[SPARK-36411] Unable to Write non-Delta Formats to Azure Data Lake Gen2 Due to Owner of the Parent Folder's Permissions - ASF JIRA

Details

Type: Bug
Status: Open
Priority: Minor
Resolution: Unresolved
Affects Version/s: 3.1.2
Fix Version/s: None
Component/s: Input/Output
Labels:
None
Environment:

Hide

Azure Databricks 8.4, Spark 3.1.2, https://docs.microsoft.com/en-us/azure/databricks/release-notes/runtime/8.4#system-environment.

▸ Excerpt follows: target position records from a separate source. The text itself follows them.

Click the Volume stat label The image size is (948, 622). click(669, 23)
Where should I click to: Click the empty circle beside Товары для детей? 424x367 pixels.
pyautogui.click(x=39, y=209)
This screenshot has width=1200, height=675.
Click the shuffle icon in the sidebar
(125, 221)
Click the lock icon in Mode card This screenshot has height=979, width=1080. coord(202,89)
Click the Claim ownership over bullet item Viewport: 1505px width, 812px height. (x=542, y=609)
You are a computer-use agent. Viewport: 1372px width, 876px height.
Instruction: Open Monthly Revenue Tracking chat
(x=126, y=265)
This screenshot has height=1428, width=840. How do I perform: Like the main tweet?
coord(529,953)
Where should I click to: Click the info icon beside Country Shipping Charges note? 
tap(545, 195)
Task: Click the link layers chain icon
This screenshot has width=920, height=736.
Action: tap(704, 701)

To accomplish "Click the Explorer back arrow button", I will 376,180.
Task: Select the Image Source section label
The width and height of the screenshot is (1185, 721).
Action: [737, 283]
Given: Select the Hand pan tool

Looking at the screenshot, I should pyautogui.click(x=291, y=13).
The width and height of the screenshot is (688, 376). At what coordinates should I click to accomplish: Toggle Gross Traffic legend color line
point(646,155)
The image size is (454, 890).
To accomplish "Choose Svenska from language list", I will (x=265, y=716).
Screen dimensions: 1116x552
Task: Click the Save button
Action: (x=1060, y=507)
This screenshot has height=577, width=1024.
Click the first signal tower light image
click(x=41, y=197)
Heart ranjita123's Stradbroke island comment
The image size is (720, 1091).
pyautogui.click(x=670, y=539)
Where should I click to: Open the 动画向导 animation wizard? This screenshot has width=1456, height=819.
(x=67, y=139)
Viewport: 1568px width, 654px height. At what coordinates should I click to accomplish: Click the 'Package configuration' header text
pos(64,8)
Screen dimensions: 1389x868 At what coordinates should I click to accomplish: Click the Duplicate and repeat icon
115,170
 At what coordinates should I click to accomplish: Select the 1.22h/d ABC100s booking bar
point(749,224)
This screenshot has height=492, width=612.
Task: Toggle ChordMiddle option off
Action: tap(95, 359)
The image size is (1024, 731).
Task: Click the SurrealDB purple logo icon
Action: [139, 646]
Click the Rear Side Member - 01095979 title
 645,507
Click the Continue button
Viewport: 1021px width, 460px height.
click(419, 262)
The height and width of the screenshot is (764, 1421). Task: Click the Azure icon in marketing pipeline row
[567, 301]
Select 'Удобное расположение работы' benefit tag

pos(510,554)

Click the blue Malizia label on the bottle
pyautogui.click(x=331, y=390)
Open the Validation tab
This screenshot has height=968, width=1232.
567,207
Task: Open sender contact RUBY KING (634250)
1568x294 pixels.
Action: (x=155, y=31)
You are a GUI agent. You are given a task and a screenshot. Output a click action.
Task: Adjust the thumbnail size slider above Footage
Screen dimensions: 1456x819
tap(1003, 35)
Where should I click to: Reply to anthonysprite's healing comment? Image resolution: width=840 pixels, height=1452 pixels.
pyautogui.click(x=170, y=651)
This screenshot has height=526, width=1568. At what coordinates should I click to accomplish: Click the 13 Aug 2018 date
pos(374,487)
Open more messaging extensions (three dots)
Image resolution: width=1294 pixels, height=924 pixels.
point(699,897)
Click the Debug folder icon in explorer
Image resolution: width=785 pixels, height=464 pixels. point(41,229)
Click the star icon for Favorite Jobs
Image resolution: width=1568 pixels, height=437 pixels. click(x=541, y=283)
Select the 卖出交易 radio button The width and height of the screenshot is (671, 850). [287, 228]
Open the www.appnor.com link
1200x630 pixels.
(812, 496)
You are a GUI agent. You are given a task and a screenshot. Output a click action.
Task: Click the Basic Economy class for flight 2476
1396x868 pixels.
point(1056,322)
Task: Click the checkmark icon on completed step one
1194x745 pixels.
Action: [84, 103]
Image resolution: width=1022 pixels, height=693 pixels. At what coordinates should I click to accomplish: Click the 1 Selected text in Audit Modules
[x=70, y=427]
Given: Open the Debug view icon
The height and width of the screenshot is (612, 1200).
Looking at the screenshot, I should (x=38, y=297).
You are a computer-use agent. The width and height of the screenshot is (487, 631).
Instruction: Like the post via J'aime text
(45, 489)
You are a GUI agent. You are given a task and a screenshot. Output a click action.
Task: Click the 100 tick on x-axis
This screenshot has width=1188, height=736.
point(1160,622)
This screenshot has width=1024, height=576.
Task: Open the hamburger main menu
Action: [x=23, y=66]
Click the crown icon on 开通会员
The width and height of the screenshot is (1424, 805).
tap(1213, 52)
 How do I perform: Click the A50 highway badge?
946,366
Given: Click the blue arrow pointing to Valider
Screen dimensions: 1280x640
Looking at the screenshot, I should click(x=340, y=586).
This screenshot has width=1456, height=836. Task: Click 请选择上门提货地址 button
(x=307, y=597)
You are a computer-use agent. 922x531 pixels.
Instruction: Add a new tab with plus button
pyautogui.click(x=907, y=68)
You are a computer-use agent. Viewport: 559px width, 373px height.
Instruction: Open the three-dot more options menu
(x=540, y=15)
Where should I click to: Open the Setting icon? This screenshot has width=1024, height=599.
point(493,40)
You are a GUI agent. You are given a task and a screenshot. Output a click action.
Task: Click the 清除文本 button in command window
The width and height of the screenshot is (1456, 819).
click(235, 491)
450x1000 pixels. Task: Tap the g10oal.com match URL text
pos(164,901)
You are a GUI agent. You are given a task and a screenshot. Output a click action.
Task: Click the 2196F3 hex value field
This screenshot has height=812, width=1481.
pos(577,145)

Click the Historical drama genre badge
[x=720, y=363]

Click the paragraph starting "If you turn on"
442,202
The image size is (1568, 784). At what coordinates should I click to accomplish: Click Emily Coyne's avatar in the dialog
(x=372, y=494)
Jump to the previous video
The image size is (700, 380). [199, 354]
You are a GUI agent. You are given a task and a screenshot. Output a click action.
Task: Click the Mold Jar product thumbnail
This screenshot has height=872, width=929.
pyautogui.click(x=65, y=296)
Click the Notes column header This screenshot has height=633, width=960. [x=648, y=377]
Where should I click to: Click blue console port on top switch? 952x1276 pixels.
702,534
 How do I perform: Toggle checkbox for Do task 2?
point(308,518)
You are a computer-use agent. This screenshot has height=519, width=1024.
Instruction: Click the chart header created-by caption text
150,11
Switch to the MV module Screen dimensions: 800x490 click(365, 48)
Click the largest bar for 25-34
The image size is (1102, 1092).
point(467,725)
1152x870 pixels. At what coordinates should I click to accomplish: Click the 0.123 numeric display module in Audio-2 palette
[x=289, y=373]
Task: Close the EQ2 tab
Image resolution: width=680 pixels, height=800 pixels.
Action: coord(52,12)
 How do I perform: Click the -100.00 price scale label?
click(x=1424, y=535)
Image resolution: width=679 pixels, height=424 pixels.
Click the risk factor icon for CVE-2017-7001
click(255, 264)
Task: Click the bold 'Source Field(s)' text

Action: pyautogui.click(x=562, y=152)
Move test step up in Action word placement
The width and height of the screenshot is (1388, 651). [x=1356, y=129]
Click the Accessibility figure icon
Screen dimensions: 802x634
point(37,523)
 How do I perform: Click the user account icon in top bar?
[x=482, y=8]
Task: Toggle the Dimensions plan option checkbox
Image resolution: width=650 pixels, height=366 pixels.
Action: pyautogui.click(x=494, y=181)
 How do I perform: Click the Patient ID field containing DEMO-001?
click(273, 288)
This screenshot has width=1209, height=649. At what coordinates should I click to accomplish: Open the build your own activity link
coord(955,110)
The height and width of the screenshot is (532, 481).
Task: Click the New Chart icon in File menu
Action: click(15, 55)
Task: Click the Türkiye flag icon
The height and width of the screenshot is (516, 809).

Azure Data Lake Gen2 used as the location for the writers.

Show
Azure Databricks 8.4, Spark 3.1.2, https://docs.microsoft.com/en-us/azure/databricks/release-notes/runtime/8.4#system-environment. Azure Data Lake Gen2 used as the location for the writers.

Description

When writing a Spark DataFrame to Azure Data Lake Gen2 storage using any format other than "Delta", a folder is created on the filesystem as expected but the permissions of the owner of that folder are the same as the permissions of the parent folder owner. If the parent folder owner does not have any access permissions, the write command will create the folder on the filesystem with the same permissions of the parent folder owner for our new owner. This is an expected behavior as per engineering team of ADLS Gen2.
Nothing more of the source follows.